If you begin to take the fact that Batman is really well-established (if not just in their shared universe), The Flash has proven to be a successful TV series, and we've all still got a bad taste of Green Lantern (2011) in our mouths, maybe it makes more sense. Wonder Woman is really the more natural extension, and since she's getting her own film next year, which by all rights appears to be awesome-looking, we can let that slide a bit. But for now, it's all Suicide Squad, which could be the most hotly anticipated DC film since The Dark Knight Rises (2012).
This is kid friendly, right? Like every girl will be Harley Quinn
and every boy will be Killer Croc this Halloween?
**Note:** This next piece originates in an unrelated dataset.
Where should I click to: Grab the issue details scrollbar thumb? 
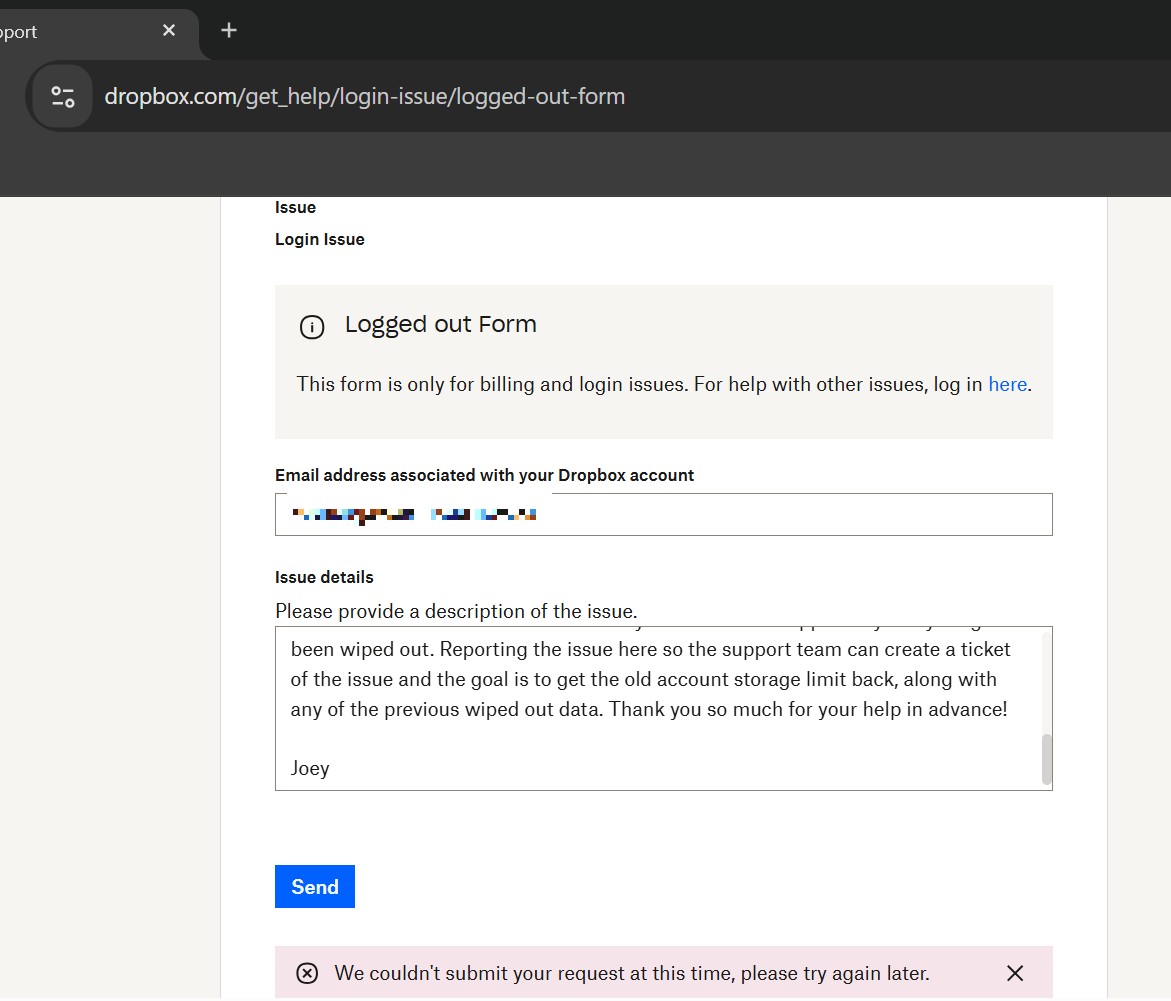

It's more interesting in the wake of SONY's now-failed Sinister Six movie (at one point that had a November 11, 2016 scheduled date - think about that a bit), that we're still getting the supervillain team-up flick we've always imagined could happen. 2016 has already proved to be a decent superhero film deconstruction year with Deadpool (2016), and Suicide Squad, if it keeps things weird and fun like it promises, ought to deliver a similarly refreshing spin on the tired genre.
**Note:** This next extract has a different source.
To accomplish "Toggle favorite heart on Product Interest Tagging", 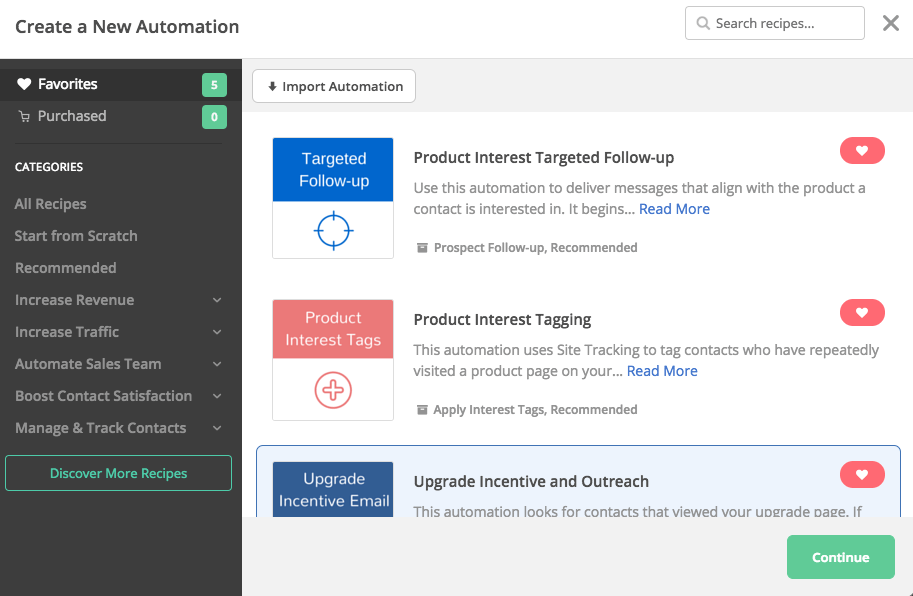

With nearly no expectations just about any box office haul ought to do the trick. The bar to clear this summer is about $60 million to keep with Star Trek Beyond (2016) and Jason Bourne (2016), but considering the comparative hype level, I might actually be inclined to believe Suicide Squad banks quite a bit more than that. Seriously - who out there really needed another Star Trek or Bourne film? Exactly. Now, who out there is up for the raucous distinctive glow of Suicide Squad, whose hype machine has been in full gear for the better part of a year?

The whole thing is a pretty clear attempt to ape the marketing from Guardians. The classic rock song (even more precisely timed, though), the off-beat, energized advertising, and random anti-heroes assembled in an ad-hock team is all pretty Guardians-esque. It's all presented with a much sharper edge, though, and that aforementioned trailer was one of the best in recent memory.
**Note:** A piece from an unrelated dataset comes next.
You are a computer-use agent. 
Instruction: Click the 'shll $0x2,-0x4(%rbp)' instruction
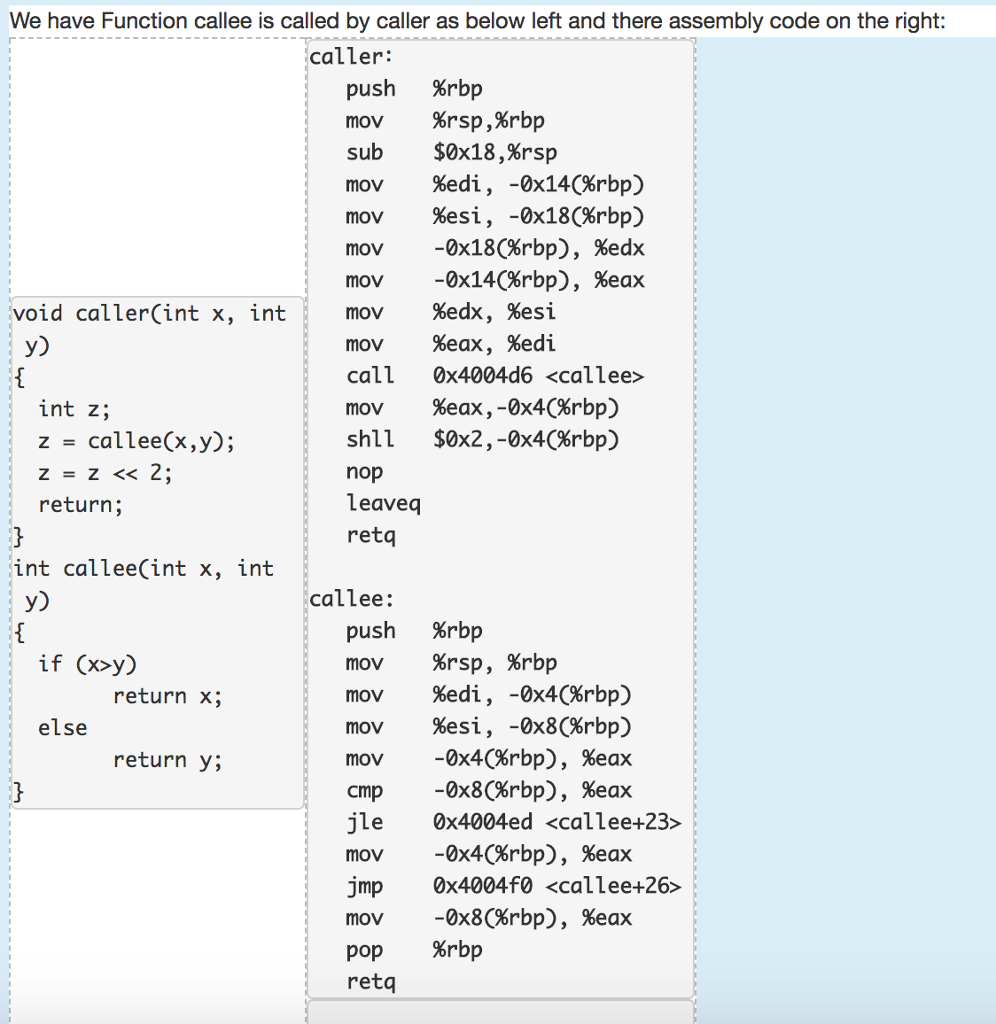tap(483, 440)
Also, almost everyone involved in this is guaranteed to become a break-out star. Cara Delevingne looks...enchanting. Jai Courtney seems like he's actually having some charismatic fun (ghastly!). Will Smith could get back on top, even if it's almost bizarre that this doesn't feel like a Will Smith movie at all (it's a character that's out of his wheelhouse both in his anti-hero persona and side character nature). Jared Leto is apparently insane. Most of all though, is Margot Robbie, who is ready to explode based on the marketing alone. That's a lot better than what The Legend of Tarzan (2016) did for her career.

The one variable is the critical reaction. This seems to have plenty of cultural and commercial potential, and the general Internet conversation surrounding the picture is pretty positive. There is some fear of questionable re-shoots supposedly to make the film funnier in the wake of the Deadpool vs. Batman v. Superman: Dawn of Justice (2016) fiasco. Then again, every film ever has re-shoots and it's never really anything to be worried about. It's also worthwhile to note that Deadpool only beat BvS by $30 million domestically, and the latter cranked out about $90 million more worldwide. The counter-counter-argument to that is of course, "Shouldn't a film that featured the two most well known superheroes of all time gross MORE than fucking Deadpool?" Again, it's more a matter of actually making a film that audiences want - which Suicide Squad seems to be in spades. Of course, hopefully there's still some genre left to deconstruct, if Squad does it at all. Still, the diverse cast, intriguing premise, and stellar attitude ought to work in its favor.

So there you go. Will you roll with the Squad this weekend or commit suicide after watching Nine Lives? Only you can decide!